A juzgar por las notas que incluyeron los periódicos en lo sucesivo, el servicio fue restablecido años después.
El alumbrado público
También fueron testigos los segovianos que vivieron a finales del siglo XIX de la instalación del alumbrado público mediante luz eléctrica, adelanto que fue reemplazando poco a poco y muy lentamente a las farolas de petróleo que apenas arrojaban luz sobre los oscuros rincones de las calles segovianas. Hernández Useros revela que en 1889 ya está acordada la instalación de la luz eléctrica y que «hace poco tiempo» que se adjudicó este servicio por subasta, «y aquella quedará establecida en breve plazo». El Ayuntamiento firmó en 1890 el contrato para el alumbrado público con la empresa Electricista Segoviana.
Hasta ese momento, e incluso después, el petróleo era el combustible que mantenía encendidos los farolillos de la calle, pero esto requería de operarios que todas las noches iban por las calles encendiendo y apagando las lámparas. Eran los faroleros o serenos. A comienzos de la década de 1890, el servicio de alumbrado contaba con un cabo y veintidós serenos. El alumbrado público de petróleo había reemplazado a su vez hacia el año 1870 a otro de candilejas de aceite de oliva, llamadas vulgarmente ‘gusanillos’, que llevaba funcionando desde finales del siglo XVIII, cuando fue promovido por la primitiva Real Sociedad Económica Segoviana de Amigos del País.
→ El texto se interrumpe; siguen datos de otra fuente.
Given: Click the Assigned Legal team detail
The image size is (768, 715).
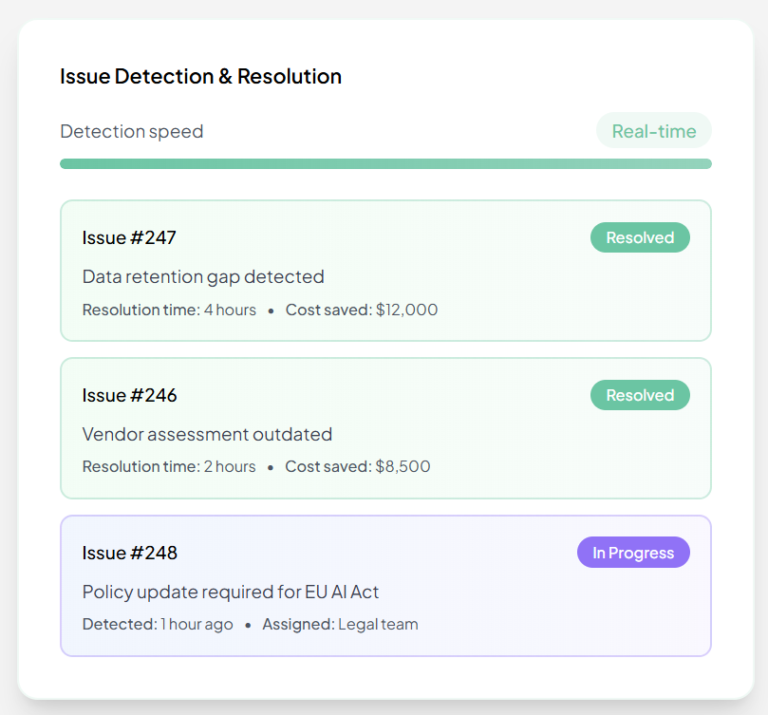Looking at the screenshot, I should [x=340, y=624].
La irrupción de la luz eléctrica no terminó, sin embargo, con los problemas de suministro. En julio de 1919, ‘El Adelantado de Segovia’ publica un artículo que califica de «lamentabilísima» e «intolerable» la situación: «Las calles se hallan casi a oscuras; el alumbrado particular llega a tales deficiencias que apenas sí se puede leer a la luz de una lámpara de cincuenta bujías». El mal estado de la luz llamó la atención de Gómez de la Serna, que lo plasmó en ‘El secreto del Acueducto’ (1922): «[Segovia], de pobre que es no enciende sus candiles a la noche».
El cine
Otro invento que impactó mucho fue el cine, o mejor dicho, el cinematógrafo. Una reseña aparecida en ‘El Carpetano’ el día 7 de febrero de 1897 da cuenta de la primera proyección cinematográfica que tuvo lugar en Segovia, concretamente en el viejo teatro Miñón. «Anoche -refiere el semanario- tuvimos el gusto de asistir á la función en que se presentó por primera vez en nuestra ciudad el kinetógrafo ó sea la exhibición de fotografías animadas. Es un espectáculo cultísimo y digno de ser visto, no sólo por la novedad, sino porque al par que recrea, instruye. El programa fue variado y la concurrencia salió complacida de nuestro Teatro Principal, que no dudamos se verá esta noche muy concurrido, para asistir á la segunda representación».